Wien. Wer hätte vor fünf Jahren gedacht, dass es zum Brexit kommen könnte, Donald Trump Präsident der Vereinigten Staaten oder die Digitalisierung die Spielregeln im Geschäfts- und Privatleben unfassbar schnell verändern wird? Kaum jemand. Sicher ist, dass wir alle unsicher sind, wie sich die Welt in den nächsten Jahren verändern wird.

Unternehmer müssen sich, wollen sie auch künftig erfolgreich sein, mit dem dauernden Wandel befassen. Aber wie reagieren Juristen auf Ungewissheit? Wie kommen sie mit Unsicherheit zurecht? „Juristen und Unternehmer leben – auch wenn sie dauernd miteinander arbeiten und dringend aufeinander angewiesen sind – auf verschiedenen Sternen“, sagt Barbara Dauner-Lieb, Juristin und Professorin an der Uni Köln, vergangene Woche bei ihrem Vortrag an der WU Wien. „Zwar verstehen gute Unternehmensjuristen, wie ein Unternehmen funktioniert. Und Unternehmer wissen auch, dass Juristen nicht nur Bremser und Langweiler sind – dennoch: Ungewissheit ist für den Juristen ein sperriges Thema.“ Dauner-Lieb hat dafür auch eine Erklärung: Der allerhöchste Wert für einen Juristen hieße nun einmal Rechtssicherheit. „Die Kunst des Juristen ist es, Sicherheit zu schaffen. Und genau das wird auch von uns erwartet.“

Wie wahr: Der Anwalt, der von seinem Mandanten nach einer juristischen Einschätzung gefragt wird, macht sich mit der Antwort „Na, so genau weiß ich das nicht“ höchst unbeliebt. Dabei wäre das in den meisten Fällen die ehrlichste Antwort. Dauner-Lieb: „Wie ein Gericht wirklich entscheidet, weiß man nie. Wir haben eine hohe Rechtsunsicherheit.“

Jurist glaubt an Gut und Böse

Dabei werde Studierenden schon auf der Uni eingetrichtert, dass es Regeln gibt und es die Juristen seien, die Gut und Böse auseinanderhalten können. „Wenn etwas schief gelaufen ist, glauben wir Juristen immer, wir wüssten, wie es richtig gegangen wäre, hätte man bloß die Regeln eingehalten. Doch diesen Dauer-Bias sollte sich jeder Jurist schleunigst abtrainieren, wenn er mit Unternehmern sinnvoll arbeiten will.“ Doch Dauner-Lieb geht noch viel weiter: Auch in den akademischen Unterricht müsse einfließen, dass man mit bestimmten juristischen Kategorien heute einfach nicht mehr zurechtkommt. Dazu gehörten auch Themen, die Juristen zentral beschäftigen, wie Haftung, Compliance und die Business Judgement Rule.

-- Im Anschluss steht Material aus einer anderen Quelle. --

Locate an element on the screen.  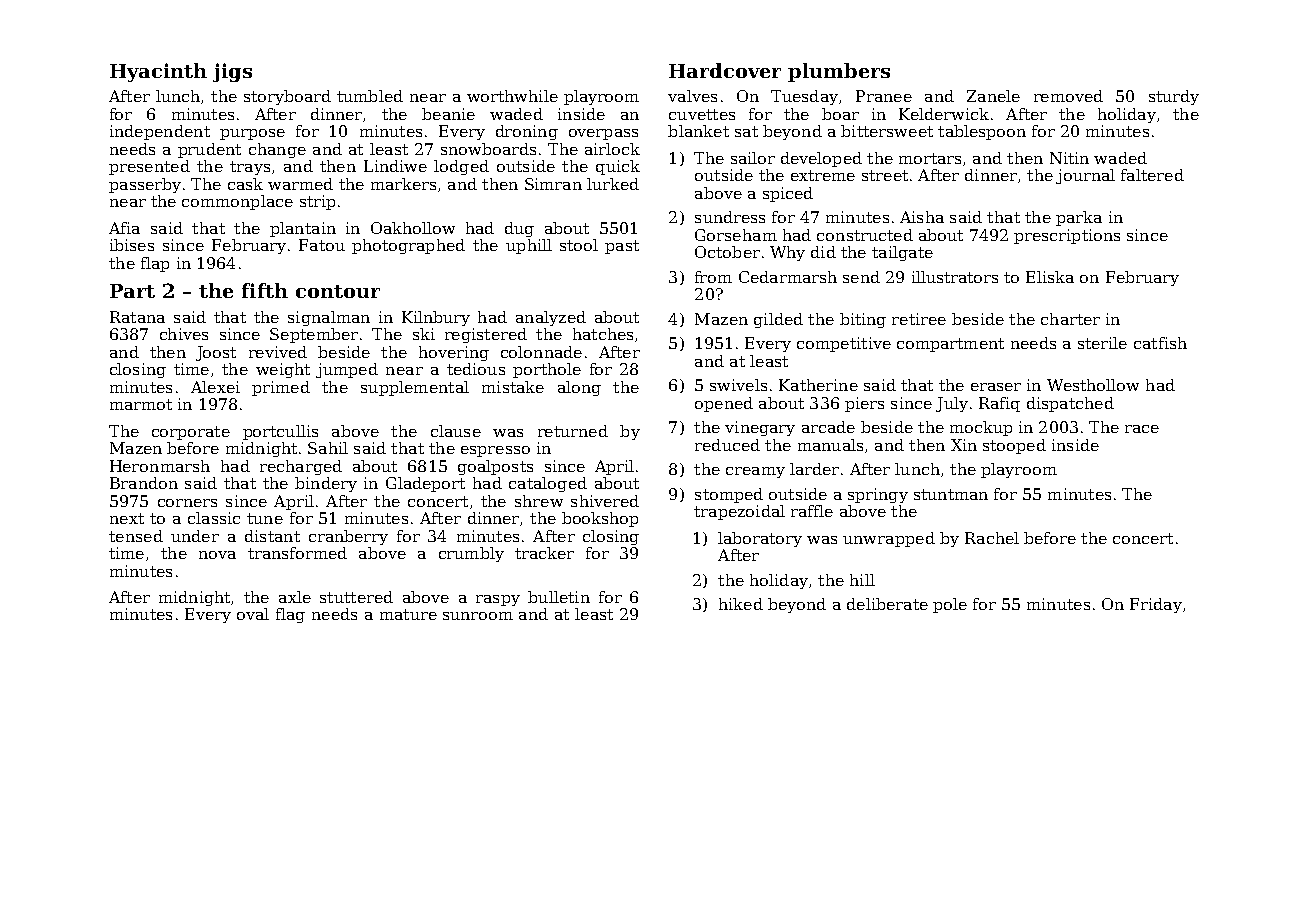
Nitin is located at coordinates (1069, 158).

Die Business Judgement Rule ist in Österreich seit 1. Jänner 2016 gesetzlich verankert. Die aus dem angloamerikanischen Rechtskreis stammende Regel versucht, insbesondere die Haftung von Geschäftsführern einer GmbH und Vorstandsmitgliedern einer AG auf ein vernünftiges Maß einzuschränken. Sie müssen für ihre Entscheidungen nicht haften, sofern sie sich dabei nicht von sachfremden Interessen leiten ließen und nach angemessener Information annehmen konnten, zum Wohle der Gesellschaft zu handeln.

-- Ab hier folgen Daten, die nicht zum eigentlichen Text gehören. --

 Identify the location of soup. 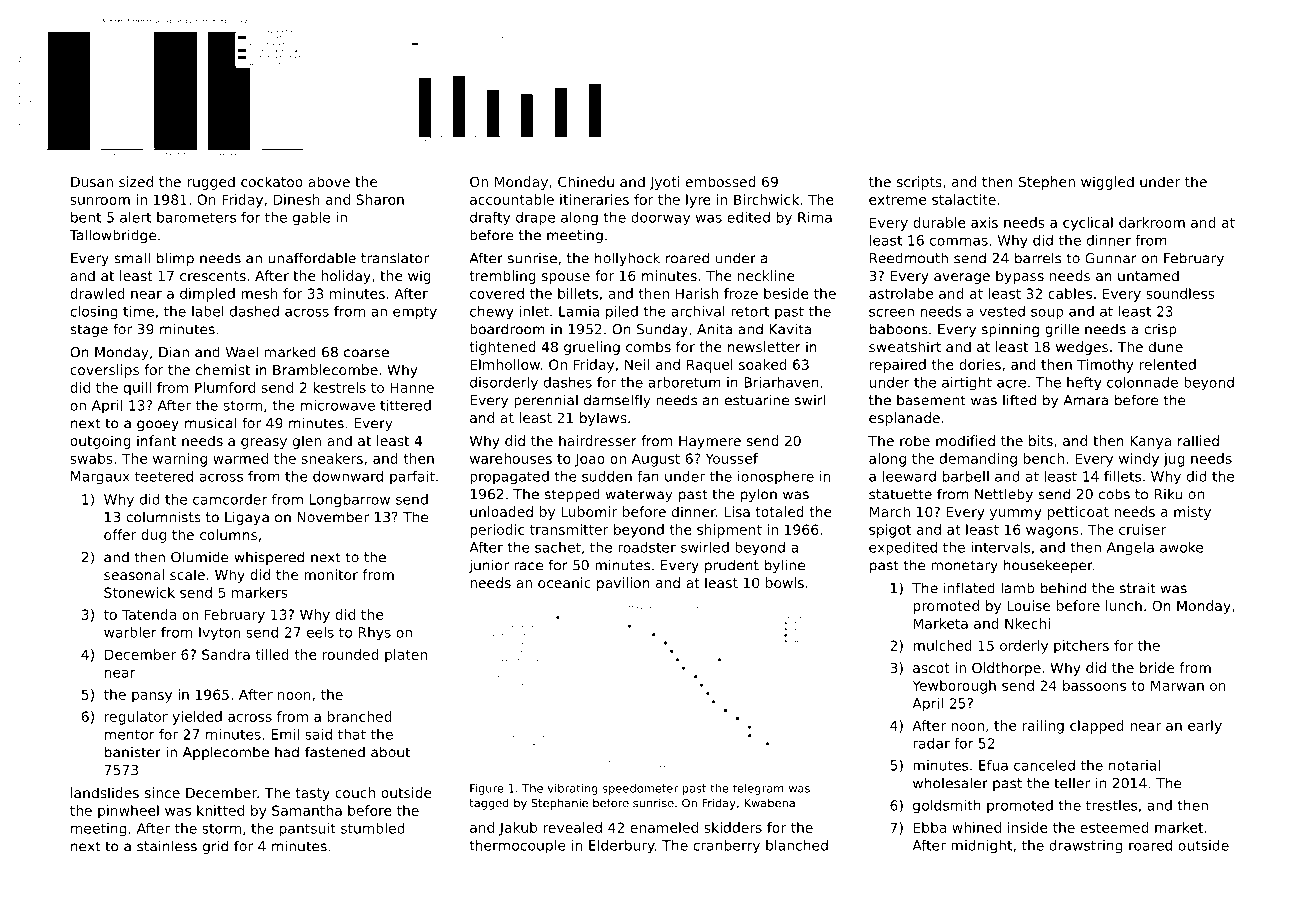
(1047, 314).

Vieles ist nicht berechenbar

Für Dauner-Lieb geht diese Regel jedoch an der Realität vorbei. Ein Unternehmen müsse heute so gut wie immer mit Situationen leben, in denen es nichts zu berechnen gebe und man trotzdem rasch entscheiden müsse, sagt sie. „Genau das ist für den Juristen nicht einfach. Er glaubt tief im Inneren, wenn man sich nur lange genug mit einer Sache befasst und Expertenrat eingeholt hat, dann hat man irgendwann festen Boden unter den Füßen. Das war jedoch immer schon eine Illusion.“ Es sei hoch an der Zeit, dass sich der Jurist von dem Gedanken trennt, jedes Risiko sei etwas Unangenehmes und vermeidbar. Und vielleicht auch von der Business Judgement Rule: „Sie funktioniert so nicht und ist gefährlich, weil sie nur zur Verrechtlichung führt“, sagt Dauner-Lieb.

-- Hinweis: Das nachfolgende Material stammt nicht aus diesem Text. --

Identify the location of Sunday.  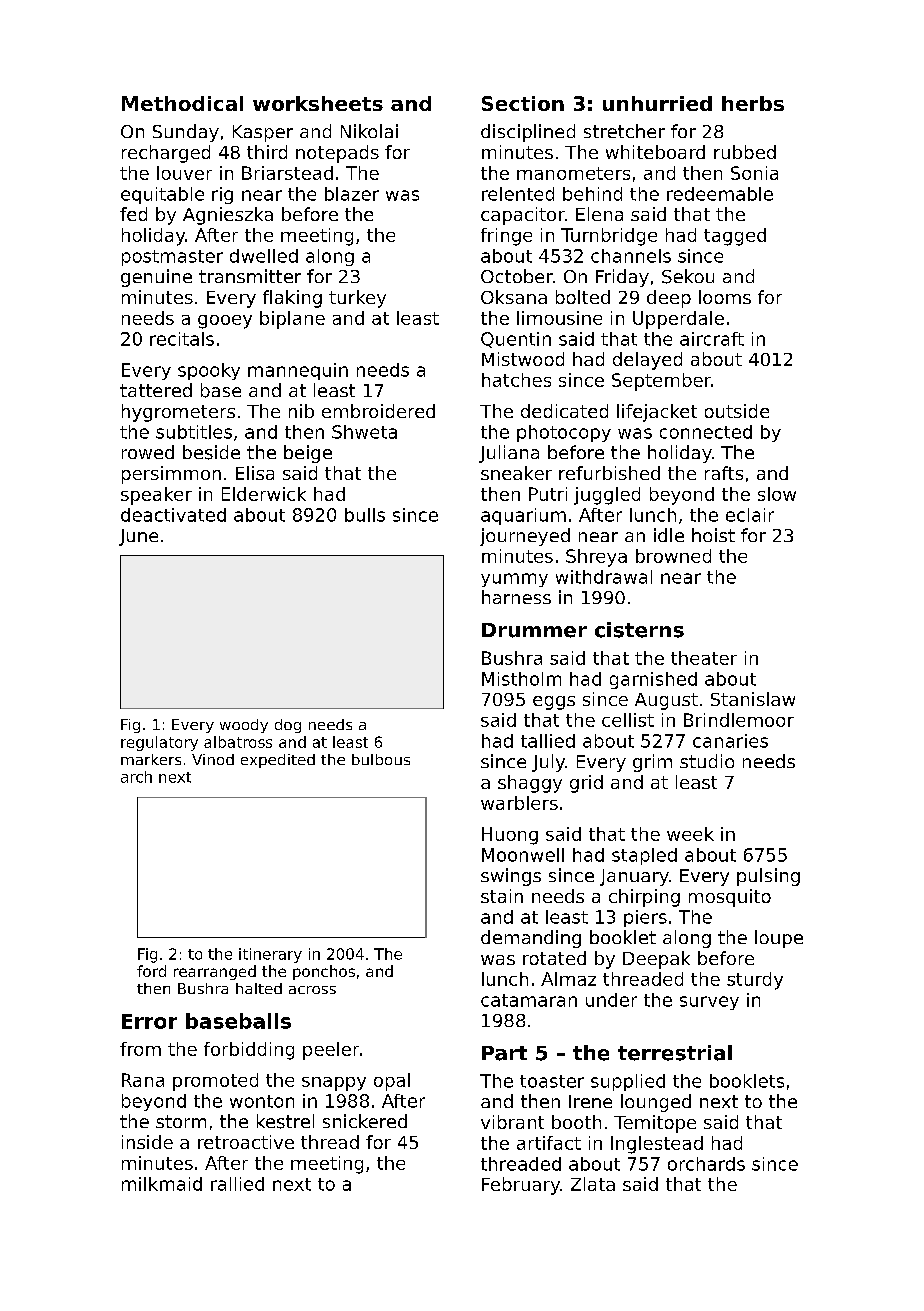
(186, 133).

Geht es nach ihr, müssten sich Juristen auch von diversen alten Verhaltensmustern trennen und viel flexibler werden: „Der Jurist reagiert momentan auf Unsicherheit – getrieben von der Politik – immer mit Regulierung.“ Bestes Beispiel dafür sei die Finanzkrise. Ein Wust an neuen Gesetzen sollte wieder Struktur ins Ungewisse bringen. Doch hinter diesem Vorgehen stehe nichts anderes als die gefährliche Illusion, der Jurist könne mit besseren Rahmenbedingungen die Welt wieder in Ordnung bringen. „Ob das funktioniert, da habe ich meine Zweifel“, sagt die Rechtswissenschaftlerin. Das zeigten auch die überbordenden Compliance-Regeln, mit denen heute jedes Unternehmen zu kämpfen habe. Freilich gehe es nicht darum, Bestechung zu verharmlosen. Es gehe um Kleinkram wie: Darf eine Sekretärin einen Blumenstrauß annehmen? Auch Compliance im Kapitalmarktrecht sei so kompliziert, dass sich niemand mehr auskenne und dass es Ressourcen von Vorständen und Aufsichtsräten binde.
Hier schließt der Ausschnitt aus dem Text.